Question

Using euclids division lemma show that the cube of any positive integer is either in the form of 9m or 9m 1 or 9m 8

Answer 1

Euclid's division lemma :

$\boxed{\boxed{a \:=\: bq \:+ \:r}}$

Here, a = any positive integer; which are in the form 3q, 3q + 1 and 3q + 2.

$\underline{Case \:1.}$

a = 3q

cube on both sides

(a)³ = (3q)³

a³ = 27q³

a³ = 9(3q³)

$\boxed{{a}^{3}\: = \:9m}$

[ As m = 3q³ ]

$\underline{Case\: 2.}$

a = 3q + 1

cube on both sides

(a)³ = (3q + 1)³

a³ = 27q³ + 27q² + 9q + 1

a³ = 9(3q³ + 3q² + q) + 1

$\boxed{{a}^{3} \:=\: 9m \:+ \:1}$

[ As m = 3q³ + 3q² + q ]

$\underline{Case \:3.}$

a = 3q + 2

cube on both sides

(a)³ = (3q + 2)³

a³ = 27q³ + 54q² + 36q + 8

a³ = 9(3q³ + 6q² + 4q) + 8

$\boxed{{a}^{3}\: =\: 9m\: + \:8}$

[ As m = 3q³ + 6q² + 4q ]

Hence;

Cube of any positive integer can be expressed in the form 9m, 9m + 1 or 9m + 8.

Answer 2

let us start by taking 'a' any positive integer and b = 3 (since any number which is divisible by 9, is also divisible by 3)

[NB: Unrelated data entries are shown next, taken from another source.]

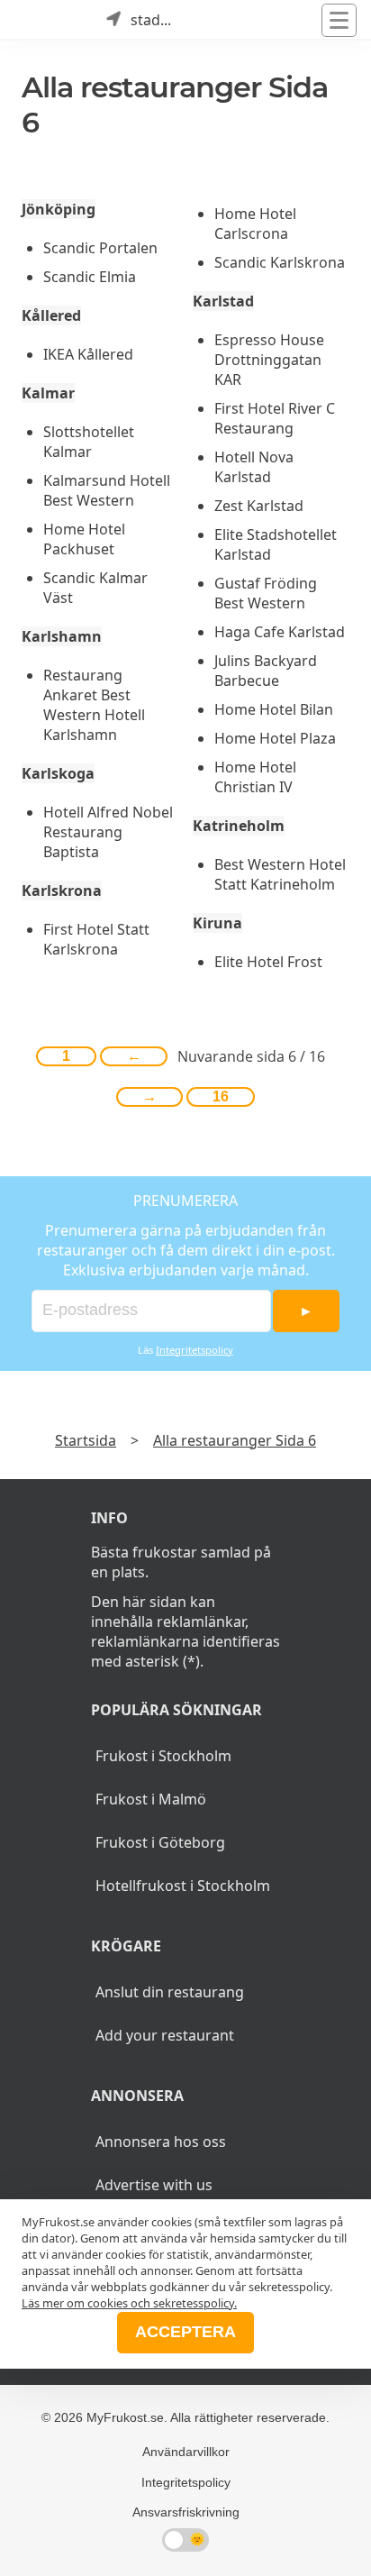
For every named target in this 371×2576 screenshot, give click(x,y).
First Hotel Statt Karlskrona (96, 939)
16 (221, 1096)
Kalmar (48, 393)
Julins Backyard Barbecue (265, 670)
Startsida (85, 1440)
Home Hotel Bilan (273, 709)
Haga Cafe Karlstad (279, 632)
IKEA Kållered (88, 354)
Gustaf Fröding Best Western (265, 593)
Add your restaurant (164, 2035)
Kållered (51, 315)
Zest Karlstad (258, 506)
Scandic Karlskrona (279, 262)
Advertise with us (154, 2185)
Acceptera (185, 2332)
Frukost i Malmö (150, 1799)
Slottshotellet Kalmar (88, 441)
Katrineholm (239, 826)
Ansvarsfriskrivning (186, 2512)
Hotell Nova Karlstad (254, 467)
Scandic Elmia (89, 277)
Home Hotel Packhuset (84, 539)
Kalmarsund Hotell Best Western (106, 490)
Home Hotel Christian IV (255, 777)
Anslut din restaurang (169, 1992)
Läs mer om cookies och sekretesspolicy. (129, 2303)
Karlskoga (58, 773)
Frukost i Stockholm (163, 1756)
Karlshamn (62, 636)
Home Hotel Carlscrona (255, 223)
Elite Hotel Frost (268, 962)
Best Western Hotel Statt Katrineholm (280, 874)
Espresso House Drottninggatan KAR (269, 359)
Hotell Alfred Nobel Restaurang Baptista (108, 832)
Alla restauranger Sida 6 (234, 1440)
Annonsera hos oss (160, 2141)
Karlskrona (62, 890)
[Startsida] (36, 20)
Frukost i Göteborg (160, 1842)
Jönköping (58, 209)
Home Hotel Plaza (275, 738)
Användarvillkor (186, 2451)
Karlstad (223, 301)
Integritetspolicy (194, 1350)
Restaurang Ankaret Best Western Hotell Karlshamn (94, 704)
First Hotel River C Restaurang (274, 418)
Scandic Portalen (100, 248)
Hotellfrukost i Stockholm (182, 1885)
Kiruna (217, 923)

by Euclid's division algorithm,

a = bq + r where 0 ≤ r < b

therefore r = 0, 1 or 2

when r = 0, a = 3q + 0 ---------(i)

when r = 1, a = 3q + 1 ---------(ii)

when r = 2, a = 3q + 2 ---------(iii)

cubing both sides of (i), (ii), (iii)

➡ a³ = 3q³

= (9q)³

= 27q³

= 9(3q³)

= 9m

➡ a³ = (3q + 1)³

using identity, (a + b)³ = a³ + b³ + 3a²b + 3ab²

= (3q)³ + (1)³ + 3(3q)²(1) + 3(3q)(1)²

= 27q³ + 1 + 27q² + 9q

= (27q³ + 27q² + 9q) + 1

= 9(3q³ + 3q² + q) + 1

= 9m + 1

➡ a³ = (3q + 2)³

using identity, (a + b)³ = a³ + b³ + 3a²b + 3ab²

= (3q)³ + (2)³ + 3(3q)²(2) + 3(3q)(2)²

= 27q³ + 8 + 54q² + 36q

= (27q³ + 54q² + 36q) + 8

= 9(3q³ + 6q² + 4q) + 8

= 9m + 8

hence, it's proved that the cube of any positive integer is either in the form of 9m or 9m 1 or 9m 8.